Objective: Can you reproduce the material below word for word, every line unchanged?

Provided data:
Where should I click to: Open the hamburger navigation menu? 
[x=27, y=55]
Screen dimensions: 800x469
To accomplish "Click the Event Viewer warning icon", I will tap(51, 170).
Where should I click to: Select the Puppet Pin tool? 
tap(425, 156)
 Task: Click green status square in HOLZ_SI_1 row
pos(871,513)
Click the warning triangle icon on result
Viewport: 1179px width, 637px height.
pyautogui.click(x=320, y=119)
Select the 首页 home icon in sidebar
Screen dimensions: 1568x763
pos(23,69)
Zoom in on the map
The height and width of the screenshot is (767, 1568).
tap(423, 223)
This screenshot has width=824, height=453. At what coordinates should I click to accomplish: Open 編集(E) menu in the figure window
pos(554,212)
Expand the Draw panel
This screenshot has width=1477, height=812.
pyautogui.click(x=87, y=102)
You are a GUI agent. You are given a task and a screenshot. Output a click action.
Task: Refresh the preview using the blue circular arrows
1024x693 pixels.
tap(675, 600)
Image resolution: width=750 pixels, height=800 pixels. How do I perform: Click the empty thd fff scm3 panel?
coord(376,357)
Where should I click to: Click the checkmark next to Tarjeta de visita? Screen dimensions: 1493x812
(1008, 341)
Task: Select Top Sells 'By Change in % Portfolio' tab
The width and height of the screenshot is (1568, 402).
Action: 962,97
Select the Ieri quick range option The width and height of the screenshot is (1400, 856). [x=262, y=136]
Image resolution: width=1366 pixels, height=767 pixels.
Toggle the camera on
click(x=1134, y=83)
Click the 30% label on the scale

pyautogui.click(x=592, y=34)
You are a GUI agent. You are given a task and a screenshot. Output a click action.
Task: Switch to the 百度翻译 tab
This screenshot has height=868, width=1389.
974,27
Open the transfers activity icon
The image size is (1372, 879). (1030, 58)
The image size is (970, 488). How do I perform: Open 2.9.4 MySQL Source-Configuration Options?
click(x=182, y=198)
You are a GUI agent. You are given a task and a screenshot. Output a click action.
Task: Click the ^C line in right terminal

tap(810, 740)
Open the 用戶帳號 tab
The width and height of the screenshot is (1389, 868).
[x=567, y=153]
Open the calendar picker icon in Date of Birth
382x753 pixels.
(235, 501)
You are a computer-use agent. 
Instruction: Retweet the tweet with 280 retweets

Exercise response:
Where should I click to: Open the hamburger navigation menu? 
[x=27, y=55]
Screen dimensions: 800x469
To accomplish "Click the Event Viewer warning icon", I will tap(51, 170).
Where should I click to: Select the Puppet Pin tool? 
tap(425, 156)
 Task: Click green status square in HOLZ_SI_1 row
pos(871,513)
Click the warning triangle icon on result
Viewport: 1179px width, 637px height.
pyautogui.click(x=320, y=119)
Select the 首页 home icon in sidebar
Screen dimensions: 1568x763
pos(23,69)
Zoom in on the map
The height and width of the screenshot is (767, 1568).
tap(423, 223)
This screenshot has width=824, height=453. At what coordinates should I click to accomplish: Open 編集(E) menu in the figure window
pos(554,212)
Expand the Draw panel
This screenshot has width=1477, height=812.
pyautogui.click(x=87, y=102)
You are a GUI agent. You are given a task and a screenshot. Output a click action.
Task: Refresh the preview using the blue circular arrows
1024x693 pixels.
tap(675, 600)
Image resolution: width=750 pixels, height=800 pixels. How do I perform: Click the empty thd fff scm3 panel?
coord(376,357)
Where should I click to: Click the checkmark next to Tarjeta de visita? Screen dimensions: 1493x812
(1008, 341)
Task: Select Top Sells 'By Change in % Portfolio' tab
The width and height of the screenshot is (1568, 402).
Action: 962,97
Select the Ieri quick range option The width and height of the screenshot is (1400, 856). [x=262, y=136]
Image resolution: width=1366 pixels, height=767 pixels.
Toggle the camera on
click(x=1134, y=83)
Click the 30% label on the scale

pyautogui.click(x=592, y=34)
You are a GUI agent. You are given a task and a screenshot. Output a click action.
Task: Switch to the 百度翻译 tab
This screenshot has height=868, width=1389.
974,27
Open the transfers activity icon
The image size is (1372, 879). (1030, 58)
The image size is (970, 488). How do I perform: Open 2.9.4 MySQL Source-Configuration Options?
click(x=182, y=198)
You are a GUI agent. You are given a task and a screenshot. Output a click action.
Task: Click the ^C line in right terminal

tap(810, 740)
Open the 用戶帳號 tab
The width and height of the screenshot is (1389, 868).
[x=567, y=153]
Open the calendar picker icon in Date of Birth
382x753 pixels.
(235, 501)
You are a computer-use agent. 
Instruction: Retweet the tweet with 280 retweets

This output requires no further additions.